Saved data entries:
::::

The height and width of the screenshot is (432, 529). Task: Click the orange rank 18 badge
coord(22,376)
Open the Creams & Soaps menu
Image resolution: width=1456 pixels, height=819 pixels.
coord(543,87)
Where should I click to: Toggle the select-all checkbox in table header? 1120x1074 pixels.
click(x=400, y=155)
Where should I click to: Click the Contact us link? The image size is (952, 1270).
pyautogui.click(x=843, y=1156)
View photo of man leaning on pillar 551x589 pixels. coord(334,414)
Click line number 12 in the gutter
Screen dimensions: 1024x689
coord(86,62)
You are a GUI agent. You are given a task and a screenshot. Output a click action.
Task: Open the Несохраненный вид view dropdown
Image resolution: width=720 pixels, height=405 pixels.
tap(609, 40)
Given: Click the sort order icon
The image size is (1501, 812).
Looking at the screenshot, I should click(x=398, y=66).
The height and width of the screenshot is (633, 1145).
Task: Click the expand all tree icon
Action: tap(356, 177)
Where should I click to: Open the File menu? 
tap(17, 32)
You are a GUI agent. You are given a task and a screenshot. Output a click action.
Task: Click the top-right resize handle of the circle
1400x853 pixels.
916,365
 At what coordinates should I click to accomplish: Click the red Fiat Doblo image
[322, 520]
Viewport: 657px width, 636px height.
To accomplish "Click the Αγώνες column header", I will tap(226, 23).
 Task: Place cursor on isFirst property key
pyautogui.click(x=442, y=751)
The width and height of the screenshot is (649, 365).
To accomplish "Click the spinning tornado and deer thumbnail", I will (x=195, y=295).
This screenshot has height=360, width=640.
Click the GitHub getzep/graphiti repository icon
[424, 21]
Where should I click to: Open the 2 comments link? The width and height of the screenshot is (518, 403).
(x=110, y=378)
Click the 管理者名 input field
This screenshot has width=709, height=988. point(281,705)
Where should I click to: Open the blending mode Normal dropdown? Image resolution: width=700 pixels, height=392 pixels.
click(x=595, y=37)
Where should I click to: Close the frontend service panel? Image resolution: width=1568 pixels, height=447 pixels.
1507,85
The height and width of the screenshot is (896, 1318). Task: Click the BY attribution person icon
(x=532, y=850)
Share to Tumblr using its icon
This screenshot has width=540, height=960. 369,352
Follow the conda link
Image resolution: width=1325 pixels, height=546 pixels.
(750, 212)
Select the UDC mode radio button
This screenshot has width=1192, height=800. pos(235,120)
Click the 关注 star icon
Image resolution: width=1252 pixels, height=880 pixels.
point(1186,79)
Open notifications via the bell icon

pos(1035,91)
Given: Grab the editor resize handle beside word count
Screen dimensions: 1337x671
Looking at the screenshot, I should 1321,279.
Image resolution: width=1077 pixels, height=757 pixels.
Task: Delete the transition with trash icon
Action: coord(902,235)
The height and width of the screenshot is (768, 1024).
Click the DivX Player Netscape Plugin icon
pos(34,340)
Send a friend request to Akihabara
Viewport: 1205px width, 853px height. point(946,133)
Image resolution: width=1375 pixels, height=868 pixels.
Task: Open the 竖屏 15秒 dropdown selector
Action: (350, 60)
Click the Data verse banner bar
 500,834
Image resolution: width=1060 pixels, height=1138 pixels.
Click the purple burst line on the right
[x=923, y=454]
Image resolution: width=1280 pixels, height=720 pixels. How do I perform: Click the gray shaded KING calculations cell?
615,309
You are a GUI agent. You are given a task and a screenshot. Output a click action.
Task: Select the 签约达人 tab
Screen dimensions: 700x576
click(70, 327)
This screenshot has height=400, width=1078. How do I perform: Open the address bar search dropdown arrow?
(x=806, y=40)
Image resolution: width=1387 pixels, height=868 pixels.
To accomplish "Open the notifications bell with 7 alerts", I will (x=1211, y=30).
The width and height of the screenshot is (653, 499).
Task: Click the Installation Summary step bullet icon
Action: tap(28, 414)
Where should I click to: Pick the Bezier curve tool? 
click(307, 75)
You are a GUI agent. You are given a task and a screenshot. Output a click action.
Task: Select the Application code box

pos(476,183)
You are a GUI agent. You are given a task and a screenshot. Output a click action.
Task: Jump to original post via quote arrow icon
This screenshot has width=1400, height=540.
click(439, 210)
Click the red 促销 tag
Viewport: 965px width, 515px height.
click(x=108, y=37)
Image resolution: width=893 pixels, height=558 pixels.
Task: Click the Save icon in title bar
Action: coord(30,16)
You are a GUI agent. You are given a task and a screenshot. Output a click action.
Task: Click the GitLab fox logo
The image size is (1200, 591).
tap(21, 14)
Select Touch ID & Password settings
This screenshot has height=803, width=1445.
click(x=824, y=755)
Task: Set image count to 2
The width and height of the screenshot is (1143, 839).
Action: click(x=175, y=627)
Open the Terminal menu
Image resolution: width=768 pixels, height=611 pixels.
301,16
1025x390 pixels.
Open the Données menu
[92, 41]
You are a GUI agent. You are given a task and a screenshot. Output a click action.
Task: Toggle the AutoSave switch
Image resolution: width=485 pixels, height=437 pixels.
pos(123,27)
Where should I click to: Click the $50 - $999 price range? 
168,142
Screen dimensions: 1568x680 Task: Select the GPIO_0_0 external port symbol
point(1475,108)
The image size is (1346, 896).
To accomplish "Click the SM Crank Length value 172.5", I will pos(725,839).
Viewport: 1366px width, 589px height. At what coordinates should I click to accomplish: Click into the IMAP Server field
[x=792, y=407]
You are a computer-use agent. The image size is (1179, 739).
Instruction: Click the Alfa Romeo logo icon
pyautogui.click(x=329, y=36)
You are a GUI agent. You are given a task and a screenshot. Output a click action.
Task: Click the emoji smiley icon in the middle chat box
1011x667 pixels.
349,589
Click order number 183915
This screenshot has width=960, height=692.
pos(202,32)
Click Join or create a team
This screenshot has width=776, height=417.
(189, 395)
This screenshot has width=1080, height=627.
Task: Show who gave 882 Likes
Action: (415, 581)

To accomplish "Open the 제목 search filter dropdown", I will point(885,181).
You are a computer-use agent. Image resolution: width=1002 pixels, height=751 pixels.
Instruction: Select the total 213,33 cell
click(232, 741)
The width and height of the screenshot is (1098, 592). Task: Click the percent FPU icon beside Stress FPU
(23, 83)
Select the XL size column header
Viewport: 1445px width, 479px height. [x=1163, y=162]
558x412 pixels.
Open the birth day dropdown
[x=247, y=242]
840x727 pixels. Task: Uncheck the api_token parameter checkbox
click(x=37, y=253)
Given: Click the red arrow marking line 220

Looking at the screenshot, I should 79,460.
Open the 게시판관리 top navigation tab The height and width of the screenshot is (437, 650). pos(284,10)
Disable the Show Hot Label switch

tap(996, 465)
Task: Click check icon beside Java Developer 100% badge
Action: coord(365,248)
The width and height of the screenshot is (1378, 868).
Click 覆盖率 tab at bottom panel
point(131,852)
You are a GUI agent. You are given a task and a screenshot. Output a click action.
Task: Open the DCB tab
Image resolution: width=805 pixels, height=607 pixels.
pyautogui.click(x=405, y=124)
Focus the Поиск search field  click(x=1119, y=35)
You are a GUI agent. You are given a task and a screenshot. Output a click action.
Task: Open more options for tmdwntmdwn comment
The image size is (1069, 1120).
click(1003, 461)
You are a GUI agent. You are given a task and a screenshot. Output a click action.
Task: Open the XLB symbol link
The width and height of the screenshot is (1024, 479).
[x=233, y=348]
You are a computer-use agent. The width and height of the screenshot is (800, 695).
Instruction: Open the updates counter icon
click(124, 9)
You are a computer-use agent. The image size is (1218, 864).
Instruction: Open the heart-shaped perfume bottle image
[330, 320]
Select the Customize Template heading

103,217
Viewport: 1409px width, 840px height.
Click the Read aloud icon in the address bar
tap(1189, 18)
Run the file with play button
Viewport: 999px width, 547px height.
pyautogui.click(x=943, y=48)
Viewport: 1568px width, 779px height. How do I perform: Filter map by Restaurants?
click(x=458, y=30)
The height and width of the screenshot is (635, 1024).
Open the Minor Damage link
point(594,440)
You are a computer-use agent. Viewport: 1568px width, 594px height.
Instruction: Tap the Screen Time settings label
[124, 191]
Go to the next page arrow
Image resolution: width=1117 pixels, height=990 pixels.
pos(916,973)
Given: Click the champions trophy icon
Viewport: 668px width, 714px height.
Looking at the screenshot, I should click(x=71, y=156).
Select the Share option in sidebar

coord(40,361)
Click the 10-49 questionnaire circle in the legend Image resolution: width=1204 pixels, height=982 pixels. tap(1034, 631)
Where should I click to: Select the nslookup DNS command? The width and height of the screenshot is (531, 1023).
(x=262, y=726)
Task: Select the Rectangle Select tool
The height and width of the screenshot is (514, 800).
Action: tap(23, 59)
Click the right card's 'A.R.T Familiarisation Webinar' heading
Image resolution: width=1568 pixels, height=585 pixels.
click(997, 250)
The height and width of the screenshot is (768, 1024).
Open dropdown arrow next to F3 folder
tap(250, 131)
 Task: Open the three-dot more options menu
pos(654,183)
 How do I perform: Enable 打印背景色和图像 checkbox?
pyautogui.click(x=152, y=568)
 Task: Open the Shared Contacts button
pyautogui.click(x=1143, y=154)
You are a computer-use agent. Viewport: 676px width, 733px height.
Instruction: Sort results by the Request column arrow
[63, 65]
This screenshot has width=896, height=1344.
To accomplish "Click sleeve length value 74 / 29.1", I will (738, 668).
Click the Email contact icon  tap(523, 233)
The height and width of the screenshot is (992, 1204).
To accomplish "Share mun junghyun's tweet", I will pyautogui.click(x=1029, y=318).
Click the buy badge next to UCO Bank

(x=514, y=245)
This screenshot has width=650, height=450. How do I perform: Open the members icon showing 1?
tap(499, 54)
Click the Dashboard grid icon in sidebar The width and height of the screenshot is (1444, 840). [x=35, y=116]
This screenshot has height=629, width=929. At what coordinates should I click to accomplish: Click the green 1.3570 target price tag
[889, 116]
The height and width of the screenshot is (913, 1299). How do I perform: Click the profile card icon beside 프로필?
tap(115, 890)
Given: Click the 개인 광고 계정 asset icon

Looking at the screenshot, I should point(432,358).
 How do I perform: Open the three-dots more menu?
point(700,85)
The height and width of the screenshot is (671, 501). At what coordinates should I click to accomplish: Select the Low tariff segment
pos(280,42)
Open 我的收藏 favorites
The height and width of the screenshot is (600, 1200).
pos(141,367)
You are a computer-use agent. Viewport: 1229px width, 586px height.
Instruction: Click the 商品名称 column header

::::

> WHAT TO WORK ON
Wherever a line in the data above holds the word "order", copy that line.

> EXERCISE OUTPUT
Given: Click the sort order icon
Click order number 183915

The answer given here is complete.